The rates of elective surgery for Medicare patients vary dramatically depending on which part of the state Texans live in, according to new research from the Dartmouth Atlas Project, which analyzes medical referrals, procedures and spiraling health care costs across the nation.
The rate of women on Medicare, the federal health insurer for the elderly, receiving a mastectomy for early-stage breast cancer between 2008 and 2010 was four times higher in Victoria than it was in Temple. In 2010, doctors performed surgery for lower back pain at a rate of 3 per 1,000 Medicare patients in the Temple area; that rate was 7.8 per 1,000 Medicare patients in the Bryan region. And the rate of hip replacement for osteoarthritis among Medicare patients in the Longview area was more than two and a half times what it was in Harlingen that same year.
Researchers with the Dartmouth Institute for Health Policy and Clinical Practice attribute the differences to physician recommendations more than patient preferences. They pointed to chronic back pain as an example: With widespread disagreement among doctors about whether or when to perform back surgery, rates vary widely by location.

◆ Stored items
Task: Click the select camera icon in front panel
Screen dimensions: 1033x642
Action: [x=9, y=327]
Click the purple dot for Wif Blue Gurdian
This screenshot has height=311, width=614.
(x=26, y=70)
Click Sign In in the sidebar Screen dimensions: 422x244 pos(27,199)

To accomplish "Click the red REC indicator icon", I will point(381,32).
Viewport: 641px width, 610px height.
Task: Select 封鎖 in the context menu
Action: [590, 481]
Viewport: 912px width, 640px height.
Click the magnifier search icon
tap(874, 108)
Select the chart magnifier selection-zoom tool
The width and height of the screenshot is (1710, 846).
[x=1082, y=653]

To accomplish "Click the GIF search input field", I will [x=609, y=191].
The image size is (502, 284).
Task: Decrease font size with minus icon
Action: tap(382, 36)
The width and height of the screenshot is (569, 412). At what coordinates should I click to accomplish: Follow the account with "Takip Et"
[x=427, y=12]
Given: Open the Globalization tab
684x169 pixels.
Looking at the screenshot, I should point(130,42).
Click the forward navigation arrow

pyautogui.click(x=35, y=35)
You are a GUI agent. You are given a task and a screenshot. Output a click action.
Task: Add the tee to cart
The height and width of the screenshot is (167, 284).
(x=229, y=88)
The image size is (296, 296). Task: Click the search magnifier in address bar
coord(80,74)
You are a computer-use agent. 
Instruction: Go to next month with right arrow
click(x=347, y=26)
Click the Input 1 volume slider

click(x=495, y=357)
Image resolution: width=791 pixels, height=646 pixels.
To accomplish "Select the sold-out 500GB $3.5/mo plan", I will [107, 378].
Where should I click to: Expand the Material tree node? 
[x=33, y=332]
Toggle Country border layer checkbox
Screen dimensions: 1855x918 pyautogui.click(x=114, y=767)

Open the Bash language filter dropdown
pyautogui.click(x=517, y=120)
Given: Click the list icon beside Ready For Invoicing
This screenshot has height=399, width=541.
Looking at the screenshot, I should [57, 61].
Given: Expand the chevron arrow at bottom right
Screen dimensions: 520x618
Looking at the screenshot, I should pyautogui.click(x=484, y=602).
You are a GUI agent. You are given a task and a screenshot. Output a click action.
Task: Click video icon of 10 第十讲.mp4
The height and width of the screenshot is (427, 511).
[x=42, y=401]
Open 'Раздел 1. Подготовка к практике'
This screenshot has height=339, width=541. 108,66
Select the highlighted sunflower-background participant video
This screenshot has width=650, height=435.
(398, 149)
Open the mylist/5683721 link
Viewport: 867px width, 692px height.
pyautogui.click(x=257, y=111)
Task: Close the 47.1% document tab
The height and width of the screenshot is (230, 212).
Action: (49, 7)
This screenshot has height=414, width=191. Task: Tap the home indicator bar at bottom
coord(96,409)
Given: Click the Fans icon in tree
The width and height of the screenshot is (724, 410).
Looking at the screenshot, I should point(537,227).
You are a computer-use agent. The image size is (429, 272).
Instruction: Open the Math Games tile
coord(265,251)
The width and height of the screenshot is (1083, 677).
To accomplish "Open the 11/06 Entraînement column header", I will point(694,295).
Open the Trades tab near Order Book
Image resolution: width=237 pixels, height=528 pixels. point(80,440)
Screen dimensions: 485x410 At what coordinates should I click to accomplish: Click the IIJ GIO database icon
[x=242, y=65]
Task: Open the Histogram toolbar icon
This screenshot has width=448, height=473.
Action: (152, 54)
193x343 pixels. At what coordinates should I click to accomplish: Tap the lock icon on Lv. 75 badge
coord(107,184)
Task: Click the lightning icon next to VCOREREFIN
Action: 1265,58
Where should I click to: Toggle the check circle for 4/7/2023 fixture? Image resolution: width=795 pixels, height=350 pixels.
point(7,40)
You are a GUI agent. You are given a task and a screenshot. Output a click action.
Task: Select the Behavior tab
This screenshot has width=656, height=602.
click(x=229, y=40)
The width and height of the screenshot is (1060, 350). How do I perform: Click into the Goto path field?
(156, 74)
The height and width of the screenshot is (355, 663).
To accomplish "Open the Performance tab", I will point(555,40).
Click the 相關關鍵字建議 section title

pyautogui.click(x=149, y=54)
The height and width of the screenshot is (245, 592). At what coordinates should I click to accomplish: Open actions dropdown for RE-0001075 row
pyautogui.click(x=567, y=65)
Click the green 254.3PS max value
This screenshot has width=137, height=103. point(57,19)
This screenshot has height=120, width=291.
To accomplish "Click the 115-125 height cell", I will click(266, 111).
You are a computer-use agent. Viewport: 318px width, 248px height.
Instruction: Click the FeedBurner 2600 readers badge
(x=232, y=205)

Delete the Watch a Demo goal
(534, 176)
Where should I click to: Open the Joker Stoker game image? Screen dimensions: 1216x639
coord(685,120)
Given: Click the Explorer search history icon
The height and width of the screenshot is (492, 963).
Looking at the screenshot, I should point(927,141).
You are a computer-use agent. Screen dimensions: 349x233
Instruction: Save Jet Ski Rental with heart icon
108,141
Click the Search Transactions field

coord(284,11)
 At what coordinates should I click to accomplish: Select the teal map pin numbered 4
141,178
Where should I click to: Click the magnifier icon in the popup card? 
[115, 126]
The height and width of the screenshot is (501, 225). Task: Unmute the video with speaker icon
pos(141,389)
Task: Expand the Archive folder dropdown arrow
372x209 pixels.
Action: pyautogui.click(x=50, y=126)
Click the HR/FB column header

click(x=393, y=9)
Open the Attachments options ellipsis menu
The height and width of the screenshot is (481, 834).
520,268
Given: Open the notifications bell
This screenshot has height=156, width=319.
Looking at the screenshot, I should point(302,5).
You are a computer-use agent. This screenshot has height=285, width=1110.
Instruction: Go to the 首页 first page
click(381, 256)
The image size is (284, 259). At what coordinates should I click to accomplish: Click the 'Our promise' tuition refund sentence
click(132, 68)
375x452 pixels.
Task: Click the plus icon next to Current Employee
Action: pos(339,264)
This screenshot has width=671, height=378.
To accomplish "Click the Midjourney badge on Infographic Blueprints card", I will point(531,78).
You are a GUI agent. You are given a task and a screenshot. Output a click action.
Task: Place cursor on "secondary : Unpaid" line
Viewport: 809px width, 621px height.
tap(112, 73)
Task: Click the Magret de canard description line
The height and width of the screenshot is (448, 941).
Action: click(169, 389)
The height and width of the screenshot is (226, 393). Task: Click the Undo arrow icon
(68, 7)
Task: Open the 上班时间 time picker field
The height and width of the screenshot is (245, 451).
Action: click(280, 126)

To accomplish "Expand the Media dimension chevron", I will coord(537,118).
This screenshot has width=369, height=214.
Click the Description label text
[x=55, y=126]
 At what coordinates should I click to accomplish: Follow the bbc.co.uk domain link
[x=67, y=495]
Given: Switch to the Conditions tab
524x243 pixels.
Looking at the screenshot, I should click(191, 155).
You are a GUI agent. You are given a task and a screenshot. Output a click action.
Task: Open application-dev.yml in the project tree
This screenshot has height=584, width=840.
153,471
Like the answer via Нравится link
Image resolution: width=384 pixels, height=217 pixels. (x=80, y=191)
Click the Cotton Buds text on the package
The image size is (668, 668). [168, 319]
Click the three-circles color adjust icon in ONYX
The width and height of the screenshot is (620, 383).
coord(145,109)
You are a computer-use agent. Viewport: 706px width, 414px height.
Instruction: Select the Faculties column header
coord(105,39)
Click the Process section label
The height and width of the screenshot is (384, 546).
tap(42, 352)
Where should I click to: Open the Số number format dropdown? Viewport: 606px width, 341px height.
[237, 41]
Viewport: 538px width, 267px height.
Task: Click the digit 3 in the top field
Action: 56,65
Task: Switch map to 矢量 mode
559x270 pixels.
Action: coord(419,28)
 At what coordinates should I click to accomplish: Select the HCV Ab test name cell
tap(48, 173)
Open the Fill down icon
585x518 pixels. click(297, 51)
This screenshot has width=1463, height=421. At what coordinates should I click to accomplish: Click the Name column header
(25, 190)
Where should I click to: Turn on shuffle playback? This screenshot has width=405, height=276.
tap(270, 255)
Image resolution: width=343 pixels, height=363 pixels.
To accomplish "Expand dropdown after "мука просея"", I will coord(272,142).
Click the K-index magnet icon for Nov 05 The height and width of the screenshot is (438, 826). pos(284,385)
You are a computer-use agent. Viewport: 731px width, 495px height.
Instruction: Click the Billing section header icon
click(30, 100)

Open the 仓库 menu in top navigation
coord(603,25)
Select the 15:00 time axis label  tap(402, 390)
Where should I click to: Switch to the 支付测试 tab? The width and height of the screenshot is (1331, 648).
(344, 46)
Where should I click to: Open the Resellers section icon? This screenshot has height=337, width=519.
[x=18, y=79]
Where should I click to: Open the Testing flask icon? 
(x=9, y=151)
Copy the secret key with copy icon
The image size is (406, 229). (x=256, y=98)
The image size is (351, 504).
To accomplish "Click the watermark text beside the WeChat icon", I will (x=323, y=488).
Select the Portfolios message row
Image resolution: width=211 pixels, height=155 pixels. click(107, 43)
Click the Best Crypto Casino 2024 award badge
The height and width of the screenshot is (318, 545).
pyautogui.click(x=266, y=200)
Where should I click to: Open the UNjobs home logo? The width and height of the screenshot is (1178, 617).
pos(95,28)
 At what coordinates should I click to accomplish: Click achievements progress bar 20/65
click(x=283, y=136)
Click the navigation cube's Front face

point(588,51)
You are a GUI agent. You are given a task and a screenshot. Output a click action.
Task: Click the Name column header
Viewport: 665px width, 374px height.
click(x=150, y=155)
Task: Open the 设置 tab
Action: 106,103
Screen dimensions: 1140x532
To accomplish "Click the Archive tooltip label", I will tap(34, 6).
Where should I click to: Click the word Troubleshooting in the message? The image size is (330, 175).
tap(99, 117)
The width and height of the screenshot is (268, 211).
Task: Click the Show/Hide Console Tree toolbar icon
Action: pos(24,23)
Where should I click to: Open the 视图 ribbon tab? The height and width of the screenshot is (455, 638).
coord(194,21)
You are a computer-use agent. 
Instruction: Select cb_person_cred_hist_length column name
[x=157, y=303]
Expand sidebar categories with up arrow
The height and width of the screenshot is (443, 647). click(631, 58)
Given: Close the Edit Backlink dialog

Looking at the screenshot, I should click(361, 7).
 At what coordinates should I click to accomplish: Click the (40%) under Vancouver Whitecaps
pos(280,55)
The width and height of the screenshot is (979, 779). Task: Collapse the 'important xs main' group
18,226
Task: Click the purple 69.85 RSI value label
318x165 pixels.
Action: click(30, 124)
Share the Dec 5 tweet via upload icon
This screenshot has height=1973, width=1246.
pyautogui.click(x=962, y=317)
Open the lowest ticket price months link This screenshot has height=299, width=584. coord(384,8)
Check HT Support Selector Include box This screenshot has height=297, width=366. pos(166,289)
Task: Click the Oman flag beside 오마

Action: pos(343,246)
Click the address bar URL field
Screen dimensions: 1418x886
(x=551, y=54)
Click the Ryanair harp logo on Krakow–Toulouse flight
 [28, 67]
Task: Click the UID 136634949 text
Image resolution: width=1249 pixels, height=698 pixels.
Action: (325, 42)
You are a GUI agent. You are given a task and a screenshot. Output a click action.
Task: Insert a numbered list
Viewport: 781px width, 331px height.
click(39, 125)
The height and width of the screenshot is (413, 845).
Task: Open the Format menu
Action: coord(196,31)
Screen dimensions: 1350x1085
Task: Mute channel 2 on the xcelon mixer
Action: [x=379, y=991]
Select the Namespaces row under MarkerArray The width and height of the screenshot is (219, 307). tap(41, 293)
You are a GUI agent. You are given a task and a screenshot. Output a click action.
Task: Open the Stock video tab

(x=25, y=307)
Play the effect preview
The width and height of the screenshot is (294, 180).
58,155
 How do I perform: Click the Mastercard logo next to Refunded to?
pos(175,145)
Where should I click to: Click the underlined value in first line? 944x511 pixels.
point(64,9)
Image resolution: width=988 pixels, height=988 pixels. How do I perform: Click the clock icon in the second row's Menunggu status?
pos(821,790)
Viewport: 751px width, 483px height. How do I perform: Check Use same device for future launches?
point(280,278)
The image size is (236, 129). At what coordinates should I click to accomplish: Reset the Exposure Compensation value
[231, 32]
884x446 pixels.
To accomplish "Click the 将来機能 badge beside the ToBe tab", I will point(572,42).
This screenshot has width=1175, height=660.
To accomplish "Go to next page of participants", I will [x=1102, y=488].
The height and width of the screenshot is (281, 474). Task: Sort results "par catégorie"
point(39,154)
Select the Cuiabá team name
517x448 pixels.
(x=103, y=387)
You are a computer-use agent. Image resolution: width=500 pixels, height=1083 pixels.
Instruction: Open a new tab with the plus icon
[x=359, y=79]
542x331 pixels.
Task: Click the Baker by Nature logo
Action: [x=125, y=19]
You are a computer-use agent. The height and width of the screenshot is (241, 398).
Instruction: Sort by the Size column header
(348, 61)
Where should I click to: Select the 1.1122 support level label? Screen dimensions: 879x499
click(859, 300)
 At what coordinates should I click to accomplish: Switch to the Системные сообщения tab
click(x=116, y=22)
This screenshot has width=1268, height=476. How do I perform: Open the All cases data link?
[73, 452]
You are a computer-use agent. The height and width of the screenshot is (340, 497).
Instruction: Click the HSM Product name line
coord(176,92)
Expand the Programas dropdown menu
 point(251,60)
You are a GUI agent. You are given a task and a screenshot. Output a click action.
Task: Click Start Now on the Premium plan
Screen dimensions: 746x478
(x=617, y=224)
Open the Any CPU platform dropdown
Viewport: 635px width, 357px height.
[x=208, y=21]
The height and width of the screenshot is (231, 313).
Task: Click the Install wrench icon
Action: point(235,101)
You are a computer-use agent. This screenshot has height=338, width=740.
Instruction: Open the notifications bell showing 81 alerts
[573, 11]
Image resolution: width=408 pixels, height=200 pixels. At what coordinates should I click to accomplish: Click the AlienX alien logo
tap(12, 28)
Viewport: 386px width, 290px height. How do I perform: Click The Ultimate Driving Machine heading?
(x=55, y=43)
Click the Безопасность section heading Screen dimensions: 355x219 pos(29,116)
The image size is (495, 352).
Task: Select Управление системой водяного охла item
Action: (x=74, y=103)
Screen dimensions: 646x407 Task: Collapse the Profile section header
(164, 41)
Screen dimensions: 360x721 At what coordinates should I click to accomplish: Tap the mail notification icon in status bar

◆ Directions for this task
Continue the article on regional Medicare surgery rates in Texas, starting after its last sentence. The entries were taken from a separate source.

◆ Exercise response
“These variations reflect real problems in how medical decisions are made,” John Lumpkin, the director of the Robert Wood Johnson Foundation’s Health Care Group, said in a prepared statement. (The foundation is a funder of the Dartmouth project.) “Elective surgery presents choices that should be based as much on an individual’s preferences and circumstances as the clinician’s judgment and experience.”
Here’s a look at some of the biggest Texas variations, according to the Dartmouth Atlas Project’s research into Medicare patients.
— The rate of knee replacement for osteoarthritis in 2010 was 7.4 per 1,000 Medicare patients in El Paso, compared with 13.7 in Victoria.
— Transurethral resection of the prostate, a surgical procedure to treat a benign enlarged prostate, varied sevenfold between men on Medicare in the Temple area (a rate of 0.9) and in Abilene (a rate of 5.8).
— The percentage of male Medicare patients receiving testing for early-stage prostate cancer — a test that can lead to false positive or in some cases unnecessary surgeries — ranges from 20.4 percent in the Temple area to 53.5 percent in McAllen.